Porque, como la lanzadera de un telar, la reflexión sobre la escritura atraviesa las páginas. «Quiero ubicarme, reconocerme e intentar que de ahí surja mi escritura», apunta la escritora. En este sentido, Olivia Teroba sigue la senda que otras escritoras, como su compatriota Jazmina Barrera, han hollado: la de los géneros híbridos que mezclan experiencia personal, ensayo y análisis sobre el acto de escribir. «Recuperar, a través de la escritura, lo que se sabe perdido», podemos leer más adelante. Así, la creación es el salvavidas, la medicina para la desubicación, para la pérdida, para el olvido («Tengo miedo de olvidar lo que es importante y dejar de escribir»). La escritura de Un lugar seguro es también la exploración de la escritura y, para ayudarse en esta tarea, la autora toma de la mano a las plumas que la precedieron: la ya mencionada Virginia Woolf, pero también Emily Dickinson, Simone de Beauvoir o Jessa Crispin. Entre ellas sobresale la figura de Elena Garro, a quien dedica un capítulo en «Presente simple».

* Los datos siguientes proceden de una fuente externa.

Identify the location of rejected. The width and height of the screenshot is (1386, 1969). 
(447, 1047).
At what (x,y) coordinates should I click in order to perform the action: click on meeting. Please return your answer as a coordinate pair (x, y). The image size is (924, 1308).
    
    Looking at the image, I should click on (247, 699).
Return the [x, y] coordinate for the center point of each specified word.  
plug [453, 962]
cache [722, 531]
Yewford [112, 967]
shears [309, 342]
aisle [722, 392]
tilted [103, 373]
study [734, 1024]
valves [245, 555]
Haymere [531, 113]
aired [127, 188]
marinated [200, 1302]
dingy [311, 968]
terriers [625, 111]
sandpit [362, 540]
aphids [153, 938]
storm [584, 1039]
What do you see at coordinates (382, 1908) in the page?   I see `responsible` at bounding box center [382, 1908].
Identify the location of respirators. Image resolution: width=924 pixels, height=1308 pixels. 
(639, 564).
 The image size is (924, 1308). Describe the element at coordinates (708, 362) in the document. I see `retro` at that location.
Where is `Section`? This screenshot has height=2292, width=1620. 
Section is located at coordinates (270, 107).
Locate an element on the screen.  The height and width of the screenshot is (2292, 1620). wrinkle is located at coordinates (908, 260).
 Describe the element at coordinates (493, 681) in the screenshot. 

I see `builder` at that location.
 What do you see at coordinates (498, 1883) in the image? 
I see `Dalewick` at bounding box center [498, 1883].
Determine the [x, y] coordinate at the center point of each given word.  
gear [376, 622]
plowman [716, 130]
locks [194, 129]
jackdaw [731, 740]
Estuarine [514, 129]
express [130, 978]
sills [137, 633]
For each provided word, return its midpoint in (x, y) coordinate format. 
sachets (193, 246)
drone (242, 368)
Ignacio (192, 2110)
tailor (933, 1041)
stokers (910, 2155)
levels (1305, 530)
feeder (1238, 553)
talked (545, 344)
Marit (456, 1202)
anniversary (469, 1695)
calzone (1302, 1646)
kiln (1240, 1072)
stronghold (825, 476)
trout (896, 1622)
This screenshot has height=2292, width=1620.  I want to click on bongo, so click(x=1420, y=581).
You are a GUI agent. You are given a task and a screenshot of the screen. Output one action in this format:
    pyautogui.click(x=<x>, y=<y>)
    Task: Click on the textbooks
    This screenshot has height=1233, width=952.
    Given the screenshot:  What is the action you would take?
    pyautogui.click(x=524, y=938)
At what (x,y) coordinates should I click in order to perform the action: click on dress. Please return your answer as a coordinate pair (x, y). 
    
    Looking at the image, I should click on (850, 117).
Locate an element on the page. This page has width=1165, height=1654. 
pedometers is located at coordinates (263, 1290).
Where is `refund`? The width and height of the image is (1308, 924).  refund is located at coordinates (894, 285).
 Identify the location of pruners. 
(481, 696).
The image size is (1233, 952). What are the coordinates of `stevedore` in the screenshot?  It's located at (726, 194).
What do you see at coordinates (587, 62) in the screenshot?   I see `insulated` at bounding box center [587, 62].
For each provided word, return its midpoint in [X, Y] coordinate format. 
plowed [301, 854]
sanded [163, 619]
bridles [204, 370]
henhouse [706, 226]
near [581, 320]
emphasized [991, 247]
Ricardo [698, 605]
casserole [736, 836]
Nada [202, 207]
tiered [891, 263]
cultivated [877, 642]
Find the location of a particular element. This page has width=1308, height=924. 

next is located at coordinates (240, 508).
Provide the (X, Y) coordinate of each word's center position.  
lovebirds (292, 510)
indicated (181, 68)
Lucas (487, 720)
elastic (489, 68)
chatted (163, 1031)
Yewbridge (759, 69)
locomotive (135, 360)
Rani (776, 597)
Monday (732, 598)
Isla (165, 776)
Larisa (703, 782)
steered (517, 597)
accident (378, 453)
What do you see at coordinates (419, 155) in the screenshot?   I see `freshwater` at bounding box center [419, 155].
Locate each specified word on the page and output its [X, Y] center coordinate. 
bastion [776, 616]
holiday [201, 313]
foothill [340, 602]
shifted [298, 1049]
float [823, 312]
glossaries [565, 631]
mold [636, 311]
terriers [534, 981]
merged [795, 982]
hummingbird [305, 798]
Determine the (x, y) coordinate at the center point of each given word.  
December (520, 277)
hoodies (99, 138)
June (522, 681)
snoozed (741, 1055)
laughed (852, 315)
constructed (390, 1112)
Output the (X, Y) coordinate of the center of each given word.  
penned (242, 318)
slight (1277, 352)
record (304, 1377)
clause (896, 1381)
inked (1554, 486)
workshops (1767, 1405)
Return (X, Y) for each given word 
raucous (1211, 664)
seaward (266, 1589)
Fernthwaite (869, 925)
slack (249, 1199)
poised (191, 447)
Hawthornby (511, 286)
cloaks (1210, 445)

El estilo claro, sencillo y de frases cortas pero contundentes es una innegable virtud. «Y a todo esto, ¿nosotras qué buscamos?, ¿qué busco yo?», dice la narradora del último de los apartados, que da título al volumen. «Me pregunto en qué creo. Estos días, en el zen». Es la viva imagen de una voz que no esconde su fragilidad, una voz delicada que duda, y que, por esa misma razón, resulta poderosa en su autodescubrimiento. En algunos pasajes desearíamos, es cierto, que cerrase solo un poco más, que acotase sus vacilaciones: a esta clase de libros los engrandece la capacidad de profundización y de síntesis, no tanto por comodidad lectora sino porque el conjunto gana en entereza y solidez. Si no, se corre el riesgo en instantes puntuales de quedarse en lo inconcreto, de deshilacharse.
Un lugar seguro es una primera obra íntima y valiosa, una colección de ensayos personales que, en la bella edición de Las afueras, nos permite escuchar la palabra de una escritora que recoge el testigo de grandes antecesoras y promete indiscutibles alegrías futuras.